▶ **GOAL OF THE EXERCISE**: Set down each entry exactly; omit images.

[Collected data entries]
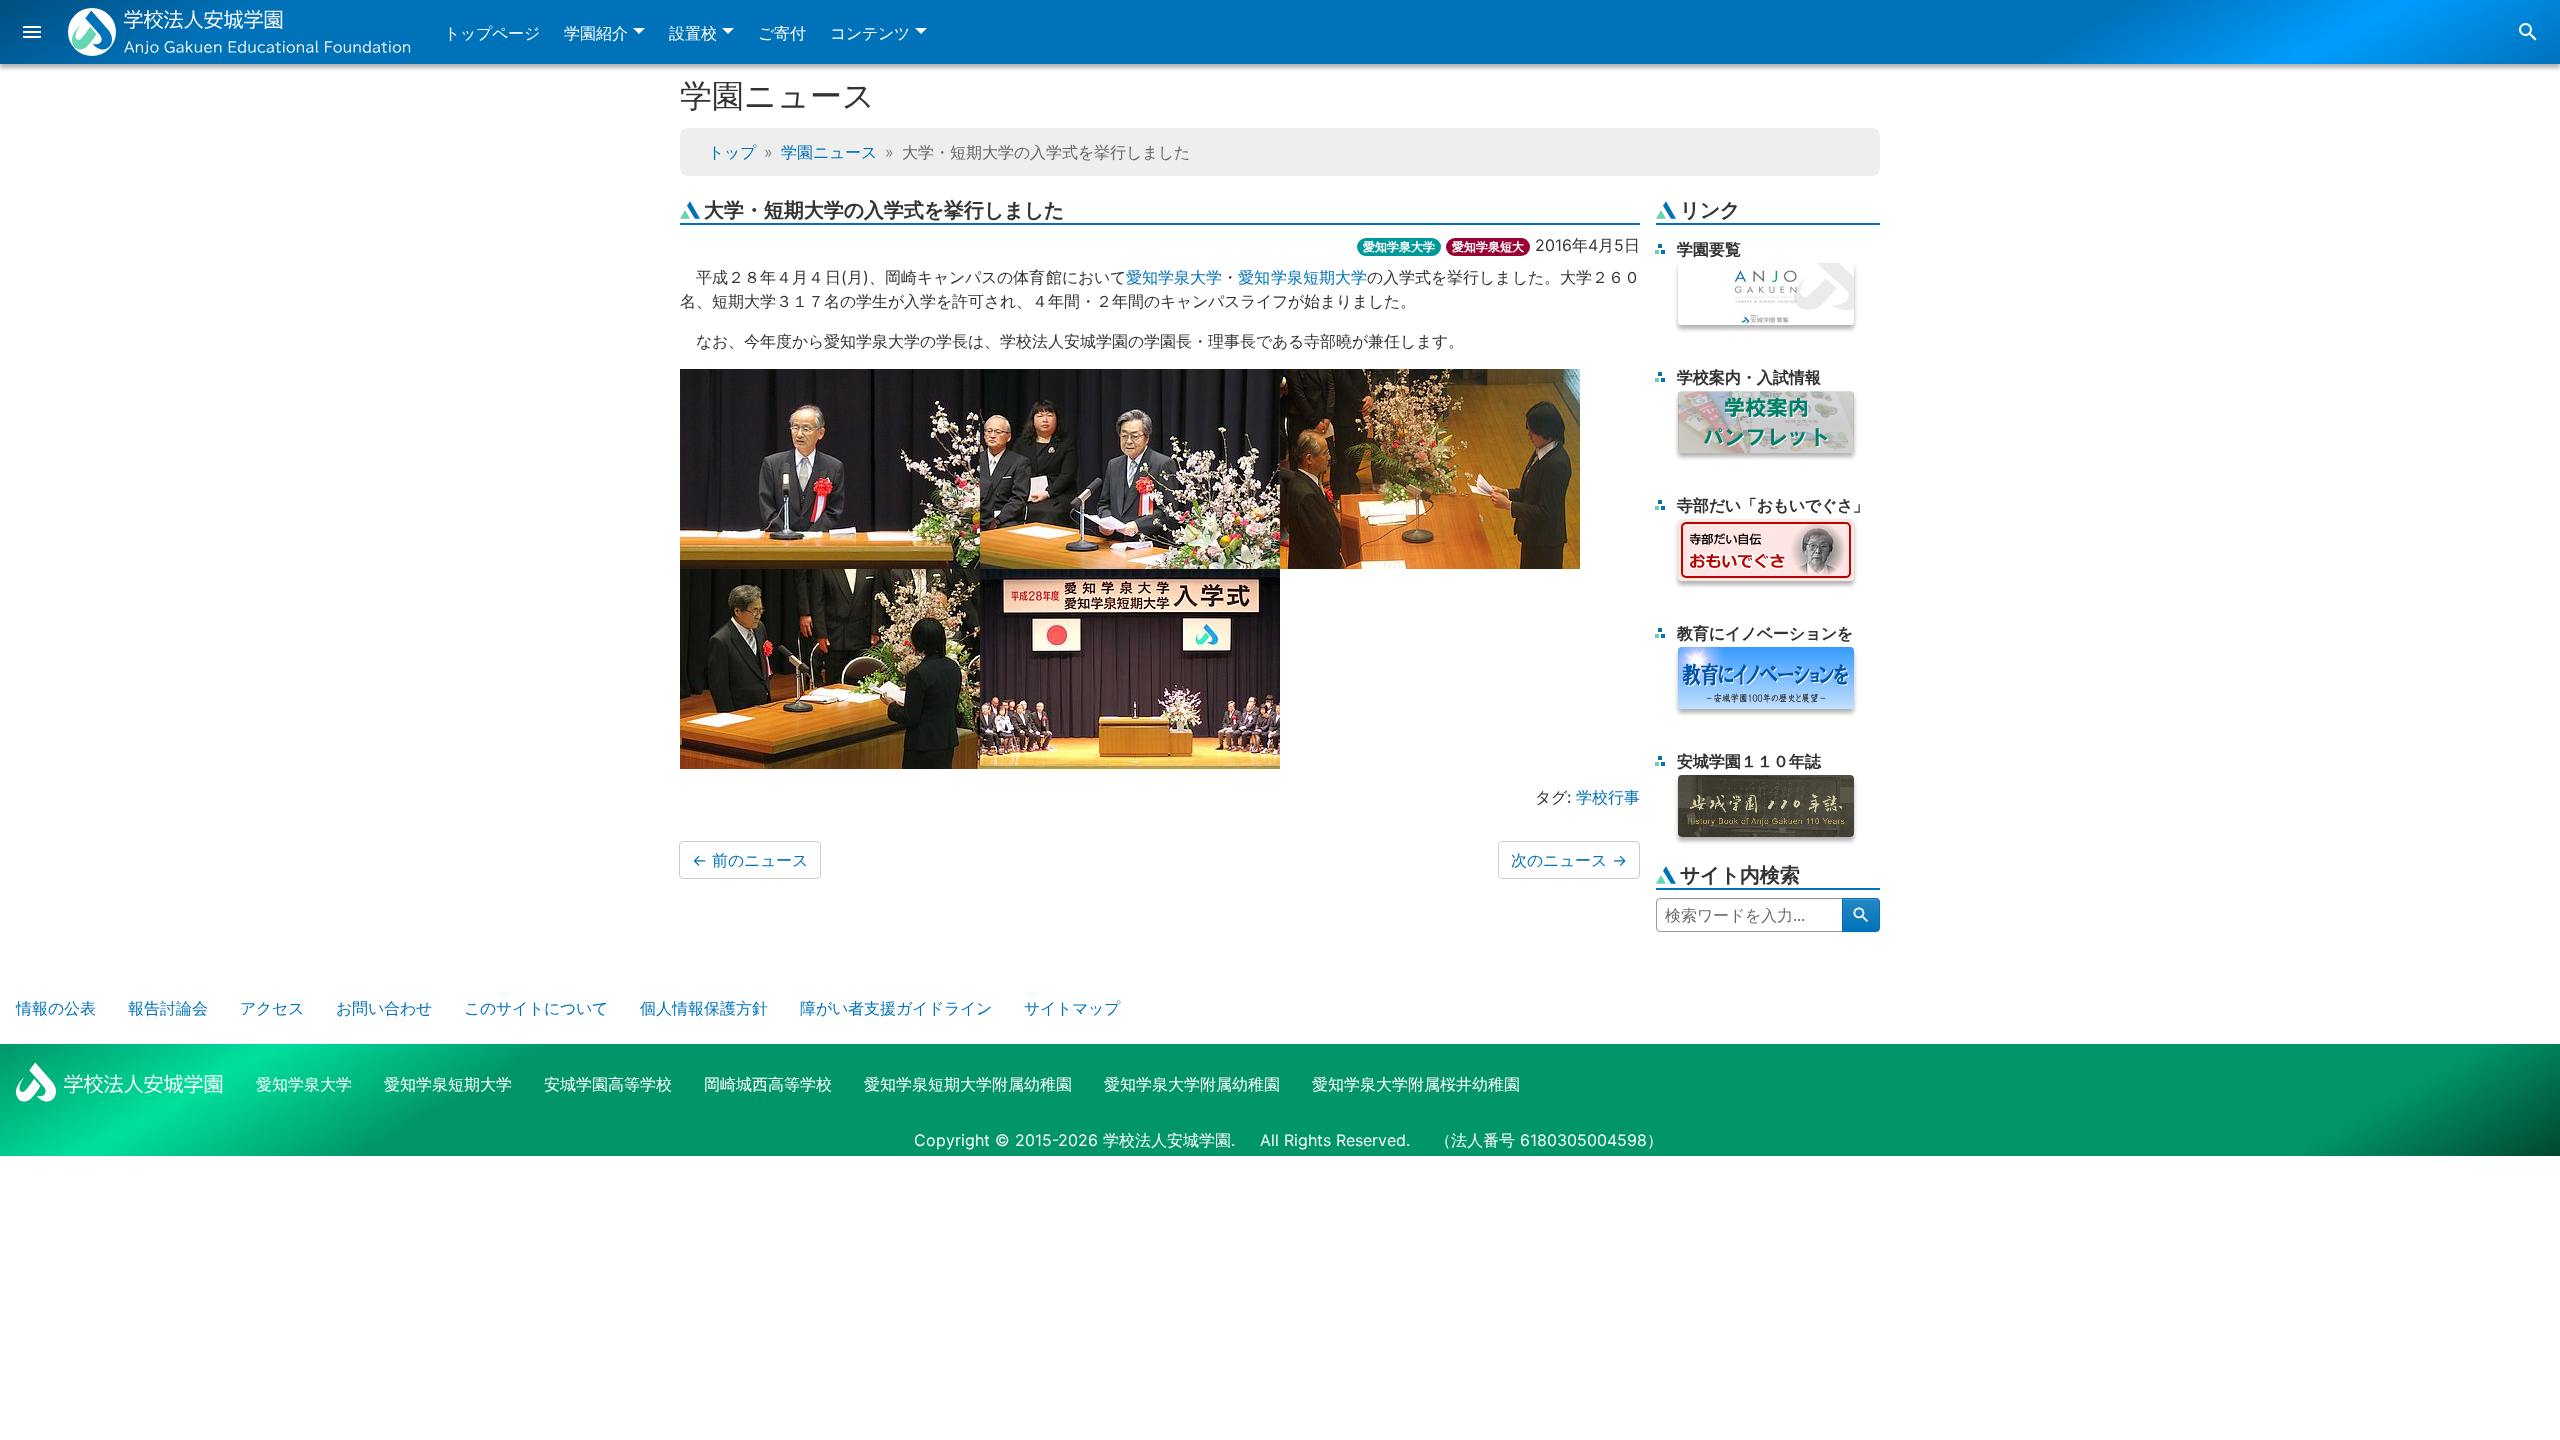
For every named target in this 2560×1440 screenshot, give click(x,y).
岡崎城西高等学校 (768, 1084)
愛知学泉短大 (1488, 246)
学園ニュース (829, 152)
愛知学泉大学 (1399, 246)
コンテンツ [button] (870, 33)
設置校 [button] (693, 33)
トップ (732, 152)
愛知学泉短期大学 (1302, 277)
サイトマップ (1072, 1008)
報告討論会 (168, 1008)
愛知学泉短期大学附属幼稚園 (968, 1084)
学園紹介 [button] (596, 33)
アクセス (272, 1008)
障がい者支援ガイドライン (896, 1008)
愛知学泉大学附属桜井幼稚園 (1416, 1084)
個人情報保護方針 (704, 1008)
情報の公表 (56, 1008)
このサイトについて (536, 1008)
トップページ (492, 33)
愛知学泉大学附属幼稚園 (1192, 1084)
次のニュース (1569, 860)
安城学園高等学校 (608, 1084)
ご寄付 (782, 33)
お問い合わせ (384, 1008)
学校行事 (1608, 797)
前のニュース (750, 860)
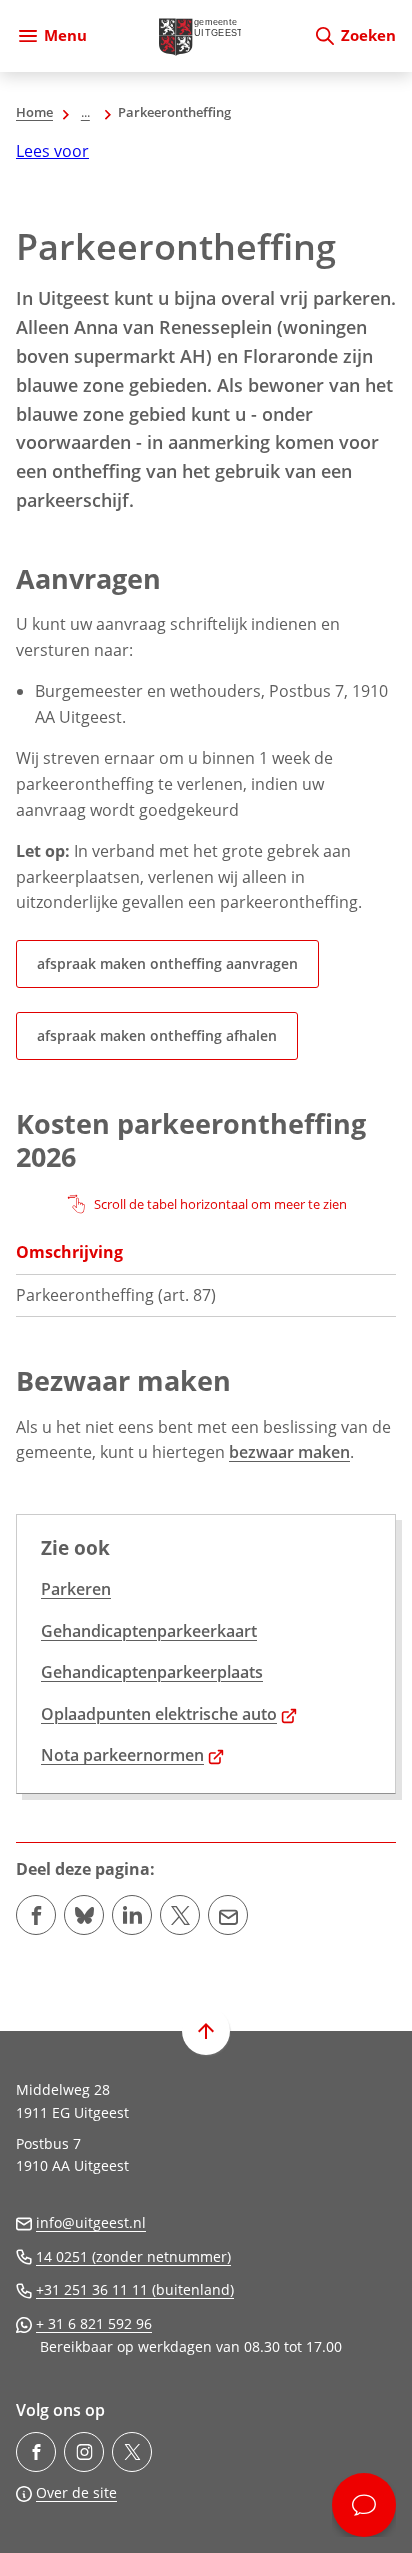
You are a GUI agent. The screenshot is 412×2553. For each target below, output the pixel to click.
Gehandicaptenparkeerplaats (152, 1672)
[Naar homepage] (200, 36)
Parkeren (76, 1589)
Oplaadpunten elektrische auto (169, 1714)
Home (34, 112)
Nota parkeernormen (132, 1755)
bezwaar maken (289, 1452)
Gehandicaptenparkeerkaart (149, 1631)
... (85, 112)
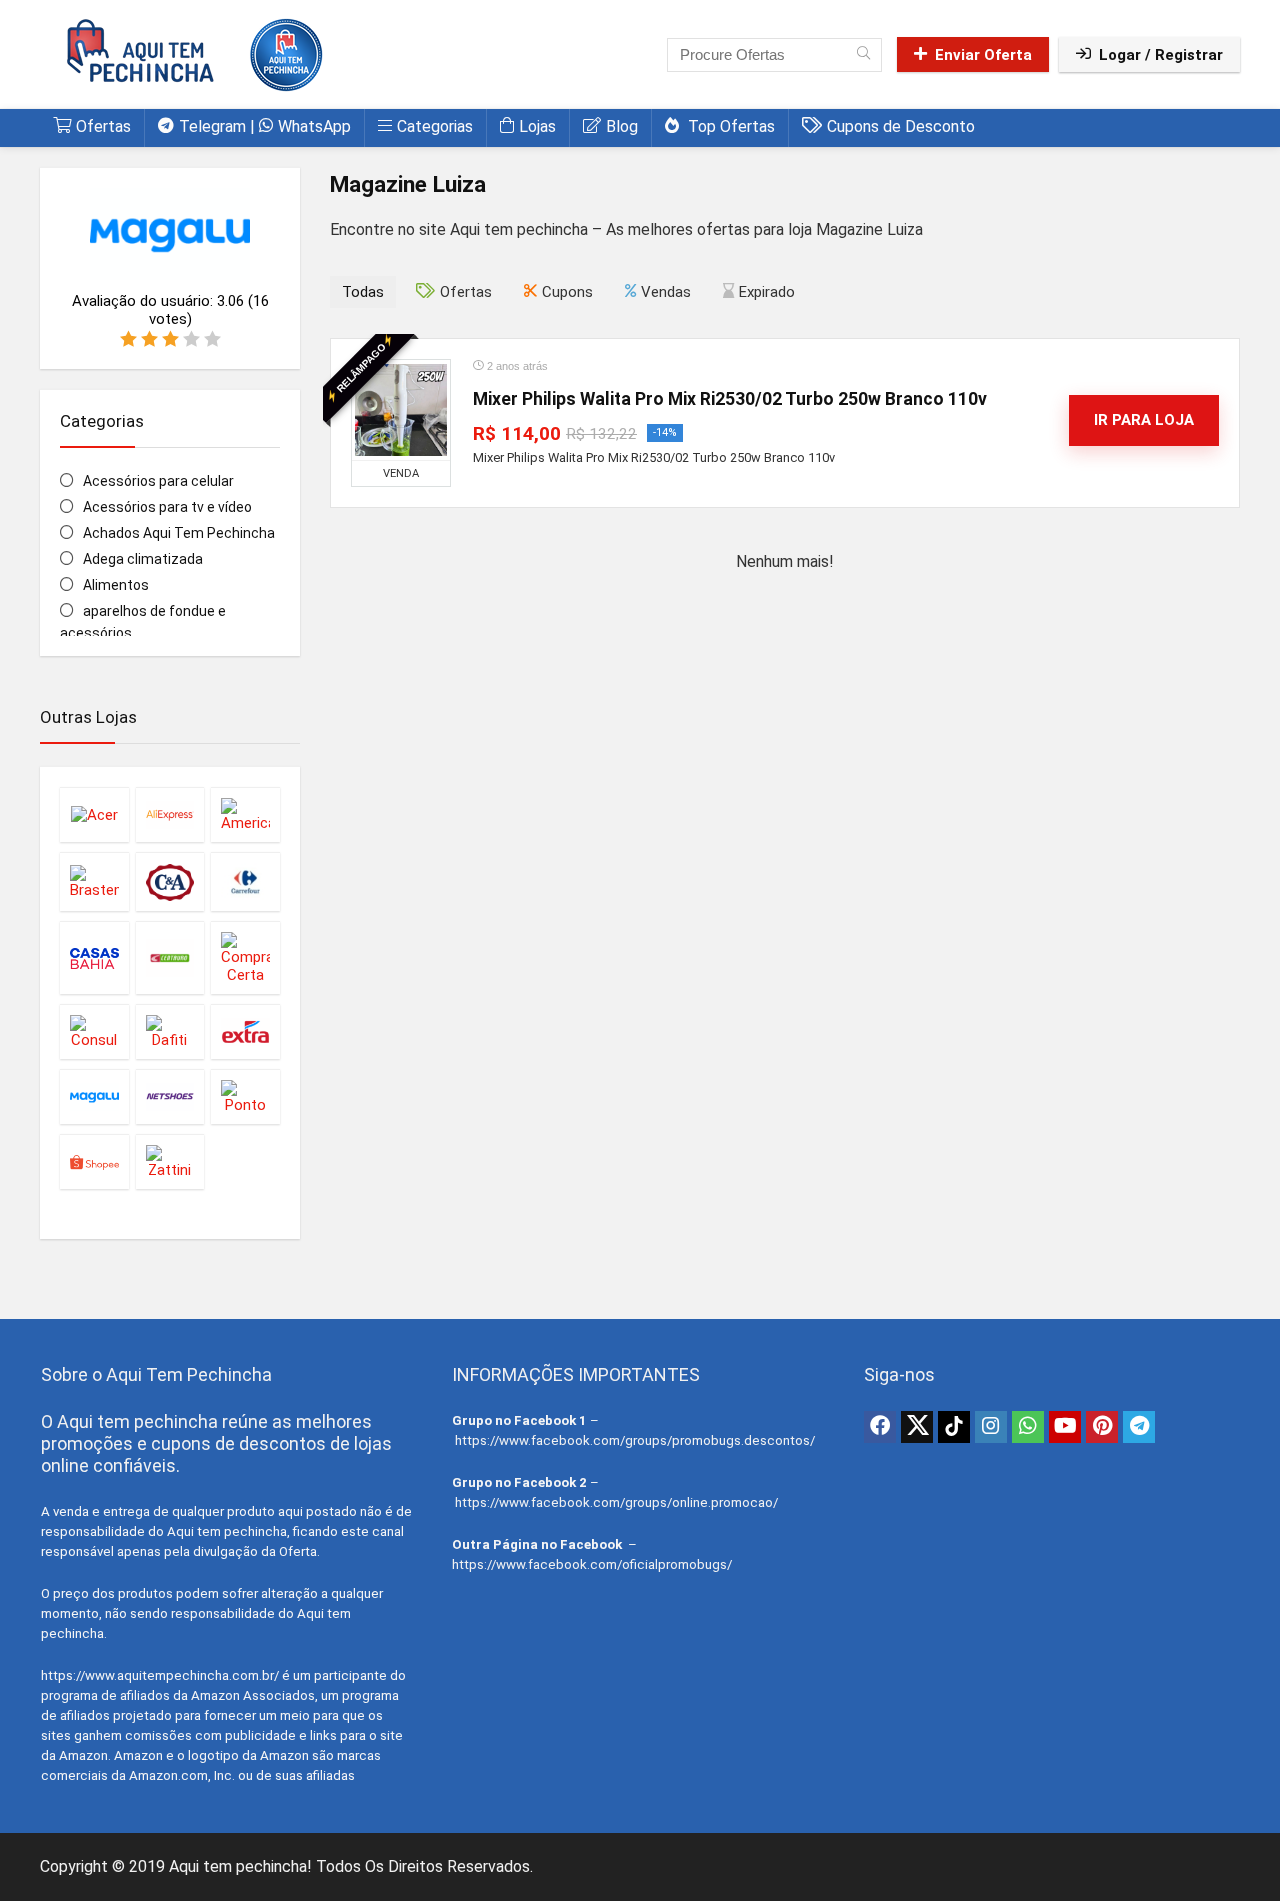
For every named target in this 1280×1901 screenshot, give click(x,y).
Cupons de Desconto (901, 126)
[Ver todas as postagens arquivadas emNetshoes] (170, 1096)
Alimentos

▶ **EXERCISE OUTPUT**:
For every named target in this 2560×1440 screenshot, give click(x,y).
岡崎城西高等学校 (768, 1084)
愛知学泉短大 (1488, 246)
学園ニュース (829, 152)
愛知学泉大学 (1399, 246)
コンテンツ [button] (870, 33)
設置校 [button] (693, 33)
トップ (732, 152)
愛知学泉短期大学 (1302, 277)
サイトマップ (1072, 1008)
報告討論会 (168, 1008)
愛知学泉短期大学附属幼稚園 (968, 1084)
学園紹介 [button] (596, 33)
アクセス (272, 1008)
障がい者支援ガイドライン (896, 1008)
愛知学泉大学附属桜井幼稚園 (1416, 1084)
個人情報保護方針 (704, 1008)
情報の公表 (56, 1008)
このサイトについて (536, 1008)
トップページ (492, 33)
愛知学泉大学附属幼稚園 (1192, 1084)
次のニュース (1569, 860)
安城学園高等学校 (608, 1084)
ご寄付 (782, 33)
お問い合わせ (384, 1008)
学校行事 (1608, 797)
前のニュース (750, 860)
You are a GUI agent. The screenshot is 412×2553. For each target below, output the pixel to click.
Gehandicaptenparkeerplaats (152, 1672)
[Naar homepage] (200, 36)
Parkeren (76, 1589)
Oplaadpunten elektrische auto (169, 1714)
Home (34, 112)
Nota parkeernormen (132, 1755)
bezwaar maken (289, 1452)
Gehandicaptenparkeerkaart (149, 1631)
... (85, 112)
For every named target in this 1280×1901 screenshot, give click(x,y).
Cupons de Desconto (901, 126)
[Ver todas as postagens arquivadas emNetshoes] (170, 1096)
Alimentos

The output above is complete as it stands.